In regard to the factual sufficiency of the evidence to support the trial court’s finding that Frazier did not sign the “Beneficiary Designation Form,” Janice did not introduce any evidence to contradict this finding. Given the lack of evidence offered by Janice, and the substantial amount of evidence offered to prove that Frazier did not sign the form, we cannot conclude that the trial court’s finding was so against the great weight and preponderance of the evidence as to be clearly wrong and unjust. Accordingly, we hold that the evidence was factually sufficient to support the trial court’s finding that Frazier did not sign the “Beneficiary Designation Form.”
In regard to the legal sufficiency of the evidence to support the trial court’s finding that Earlene was Frazier’s beneficiary at the time of his death, it was undisputed that, on March 9, 1987, Frazier designated Earlene as the beneficiary of his life insurance policy. Moreover, Earlene testified that Frazier’s signature did not appear on the form that purported to name Janice as the new beneficiary.

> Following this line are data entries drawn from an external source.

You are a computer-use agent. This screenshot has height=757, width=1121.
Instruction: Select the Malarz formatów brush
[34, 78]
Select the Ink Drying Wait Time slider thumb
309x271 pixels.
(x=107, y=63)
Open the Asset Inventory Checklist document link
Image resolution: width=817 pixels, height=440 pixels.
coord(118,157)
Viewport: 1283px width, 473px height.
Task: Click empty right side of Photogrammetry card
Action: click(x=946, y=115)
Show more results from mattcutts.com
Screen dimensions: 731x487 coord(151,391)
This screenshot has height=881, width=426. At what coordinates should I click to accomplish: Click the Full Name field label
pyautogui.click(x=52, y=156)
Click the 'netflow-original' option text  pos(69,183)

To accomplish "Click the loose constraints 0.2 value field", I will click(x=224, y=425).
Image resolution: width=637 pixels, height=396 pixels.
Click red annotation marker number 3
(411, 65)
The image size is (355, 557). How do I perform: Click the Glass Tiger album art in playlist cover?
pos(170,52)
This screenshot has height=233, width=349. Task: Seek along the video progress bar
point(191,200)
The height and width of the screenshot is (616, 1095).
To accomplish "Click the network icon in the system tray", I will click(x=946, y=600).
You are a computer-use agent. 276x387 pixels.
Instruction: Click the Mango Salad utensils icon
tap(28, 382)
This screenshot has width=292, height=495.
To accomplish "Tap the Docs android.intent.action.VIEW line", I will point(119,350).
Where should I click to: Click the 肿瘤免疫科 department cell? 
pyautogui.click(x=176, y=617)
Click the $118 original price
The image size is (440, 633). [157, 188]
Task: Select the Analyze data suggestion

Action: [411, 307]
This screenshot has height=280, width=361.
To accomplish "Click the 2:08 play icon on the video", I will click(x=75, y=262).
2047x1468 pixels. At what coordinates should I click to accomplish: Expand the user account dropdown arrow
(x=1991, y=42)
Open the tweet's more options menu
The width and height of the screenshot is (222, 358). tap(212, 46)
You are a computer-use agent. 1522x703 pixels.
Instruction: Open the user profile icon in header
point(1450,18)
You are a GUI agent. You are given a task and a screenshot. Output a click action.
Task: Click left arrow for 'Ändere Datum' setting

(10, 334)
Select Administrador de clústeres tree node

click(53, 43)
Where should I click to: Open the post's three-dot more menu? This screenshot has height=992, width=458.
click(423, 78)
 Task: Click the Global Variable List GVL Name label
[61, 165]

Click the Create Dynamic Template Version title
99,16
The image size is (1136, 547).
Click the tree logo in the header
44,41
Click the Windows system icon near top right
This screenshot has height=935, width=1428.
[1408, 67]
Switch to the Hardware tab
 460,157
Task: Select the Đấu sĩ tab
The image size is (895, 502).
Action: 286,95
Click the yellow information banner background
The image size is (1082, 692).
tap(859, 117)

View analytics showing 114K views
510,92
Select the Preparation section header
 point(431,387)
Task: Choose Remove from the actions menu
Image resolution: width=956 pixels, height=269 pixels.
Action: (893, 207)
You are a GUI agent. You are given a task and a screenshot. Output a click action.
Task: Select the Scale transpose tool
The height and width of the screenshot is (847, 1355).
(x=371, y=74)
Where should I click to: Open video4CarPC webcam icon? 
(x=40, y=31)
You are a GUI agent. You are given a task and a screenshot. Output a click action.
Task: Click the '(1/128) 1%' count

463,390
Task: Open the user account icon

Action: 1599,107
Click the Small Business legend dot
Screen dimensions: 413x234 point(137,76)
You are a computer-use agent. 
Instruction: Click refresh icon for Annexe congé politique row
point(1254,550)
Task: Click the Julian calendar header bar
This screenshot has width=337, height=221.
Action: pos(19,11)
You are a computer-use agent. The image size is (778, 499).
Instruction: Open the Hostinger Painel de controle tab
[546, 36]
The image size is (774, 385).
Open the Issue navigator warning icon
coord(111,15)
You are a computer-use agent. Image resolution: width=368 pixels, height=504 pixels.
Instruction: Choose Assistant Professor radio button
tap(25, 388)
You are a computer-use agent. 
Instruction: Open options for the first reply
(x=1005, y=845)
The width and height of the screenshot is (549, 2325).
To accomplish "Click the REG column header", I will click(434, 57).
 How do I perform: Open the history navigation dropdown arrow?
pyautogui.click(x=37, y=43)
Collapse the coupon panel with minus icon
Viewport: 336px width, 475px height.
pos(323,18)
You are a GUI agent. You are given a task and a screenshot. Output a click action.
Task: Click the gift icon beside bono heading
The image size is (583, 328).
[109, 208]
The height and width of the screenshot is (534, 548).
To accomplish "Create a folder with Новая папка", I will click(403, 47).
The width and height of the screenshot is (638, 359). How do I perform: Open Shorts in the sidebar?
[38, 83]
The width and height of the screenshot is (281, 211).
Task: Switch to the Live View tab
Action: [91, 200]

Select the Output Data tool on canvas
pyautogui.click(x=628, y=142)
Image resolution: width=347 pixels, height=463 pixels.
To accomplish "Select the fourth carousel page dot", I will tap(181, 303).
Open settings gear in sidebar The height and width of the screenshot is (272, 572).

In light of this evidence, we conclude that there was “more than a mere scintilla” of probative evidence proving that Earlene was the beneficiary of the life insurance policy at the time of Frazier’s death. Accordingly, we hold that the evidence was legally sufficient to support the trial court’s finding that Earlene was Frazier’s beneficiary at the time of his death.In regard to the factual sufficiency of the evidence to support the trial court’s finding that Earlene was Frazier’s beneficiary at the time of his death, Janice failed to introduce any evidence to the contrary. When Janice attempted to introduce a copy of Frazier’s and Earlene’s divorce decree into evidence, Earlene objected to it on the basis of hearsay, and the trial court sustained the objection. The trial court then postponed the trial so that Janice could obtain an “authenticated copy of the divorce decree,” but she never produced one to the trial court. Because there is no evidence in the record showing that Earlene “waived her status as the designated beneficiary,” we cannot conclude that the trial court’s finding was so against the great weight and preponderance of the evidence as to be clearly wrong and unjust. Accordingly, we hold that the evidence was factually sufficient to support the trial court’s finding that Earlene was Frazier’s beneficiary at the time of his death.
We overrule Janice’s sole point of error.
Conclusion
We affirm the judgment of the trial court.
Terry Jennings
Justice
Panel consists of Justices Taft, Jennings, and Hanks.